-- Objective --
In the records below, copy out word for word the lines between the one holding "Sort by 搜索重叠分数 column header" and the one holding "pyautogui.click(x=628, y=127)", inclusive. Leave the pictures out of your answer.

-- Information provided --
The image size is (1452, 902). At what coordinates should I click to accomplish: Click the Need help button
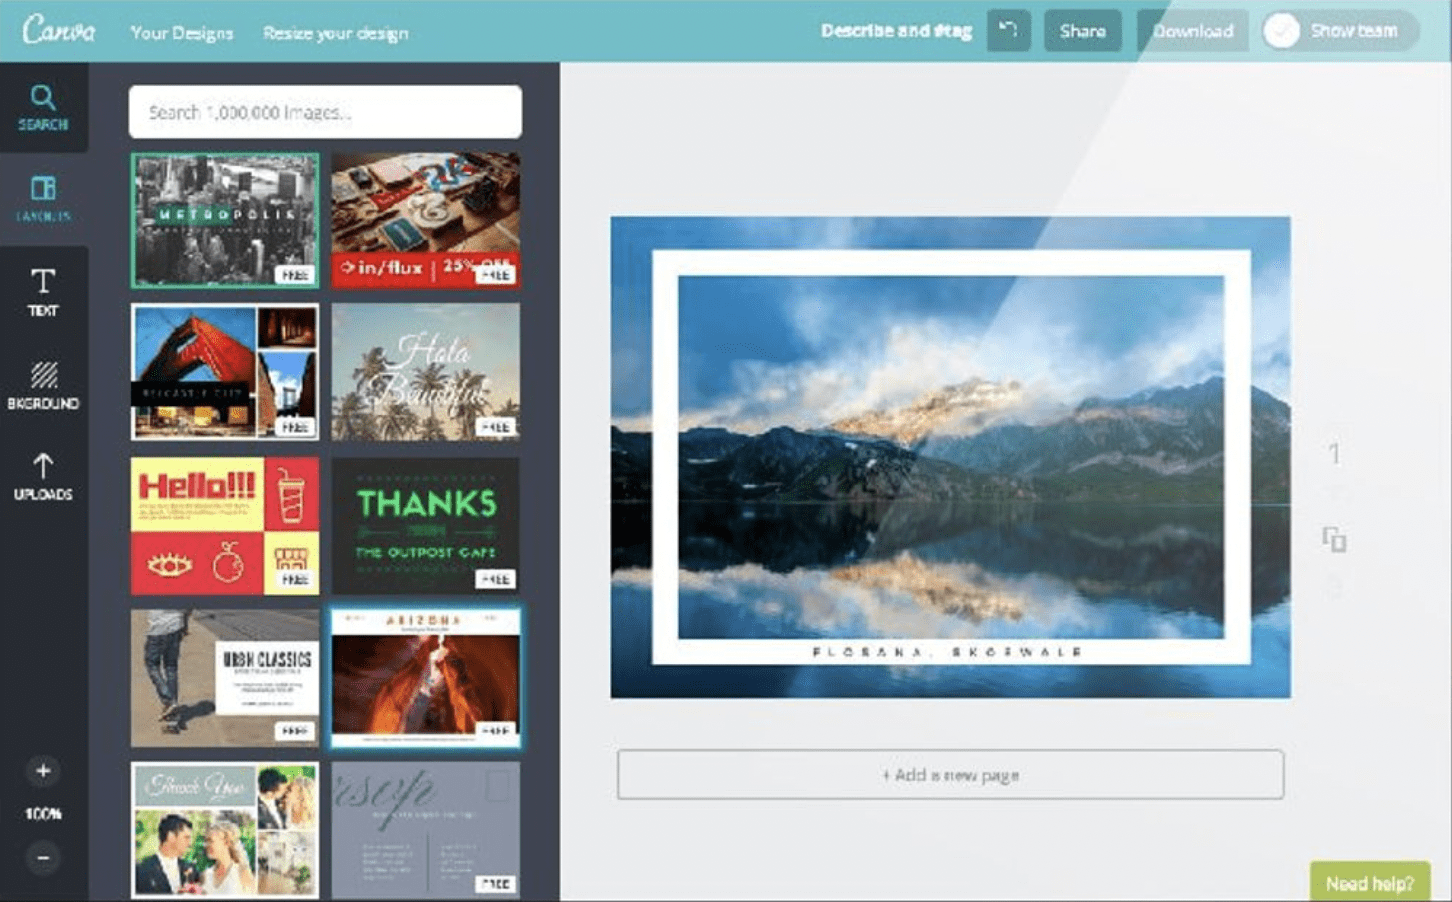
==
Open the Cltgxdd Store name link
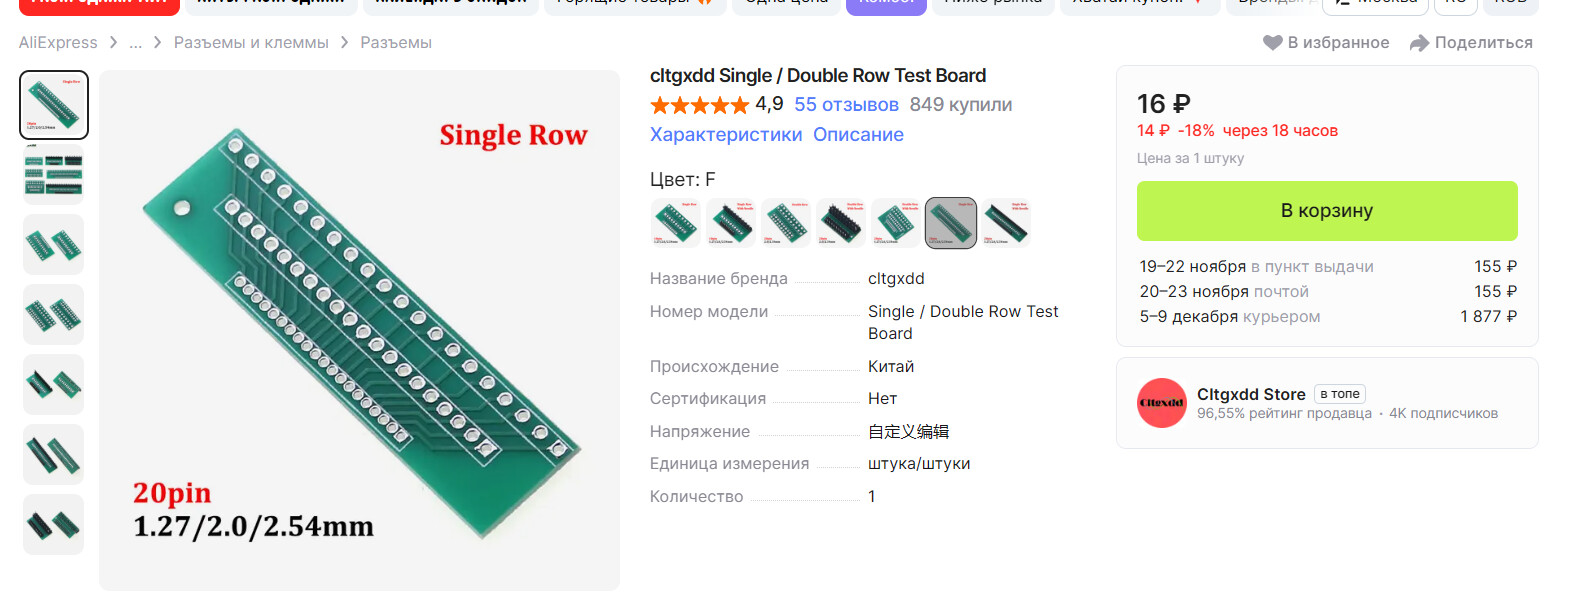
--
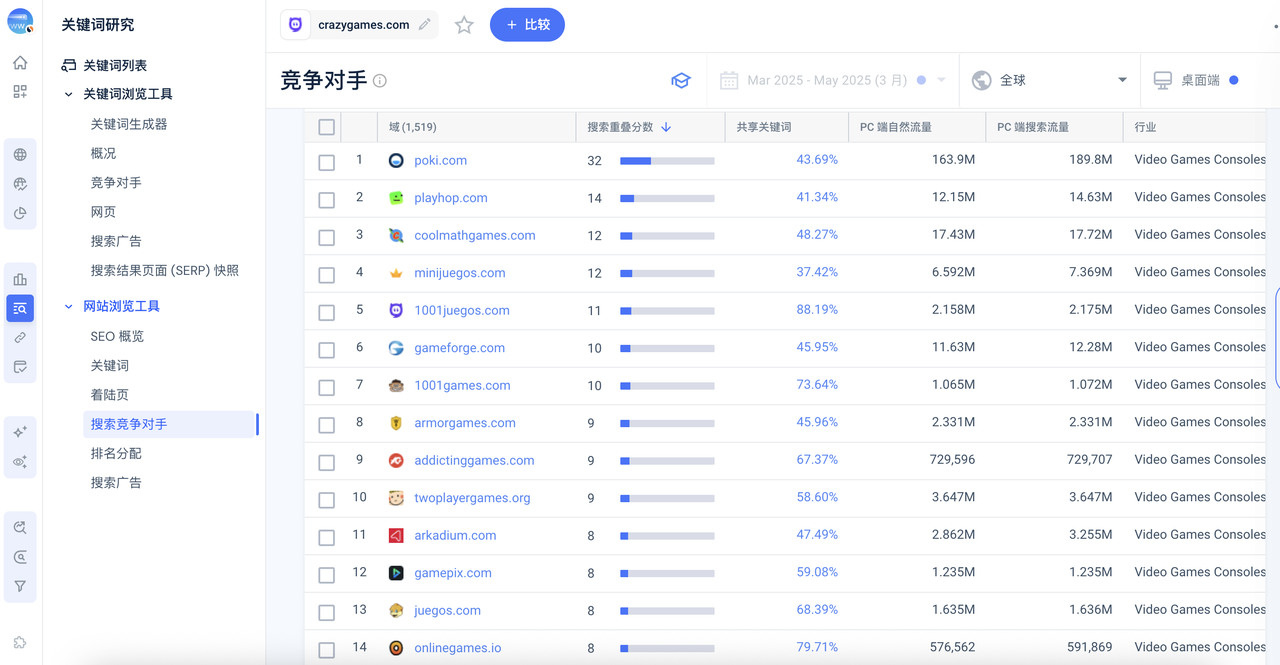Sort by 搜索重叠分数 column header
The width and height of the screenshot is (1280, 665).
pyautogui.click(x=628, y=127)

-- Answer to this task --
Sort by 搜索重叠分数 column header
The width and height of the screenshot is (1280, 665).
pyautogui.click(x=628, y=127)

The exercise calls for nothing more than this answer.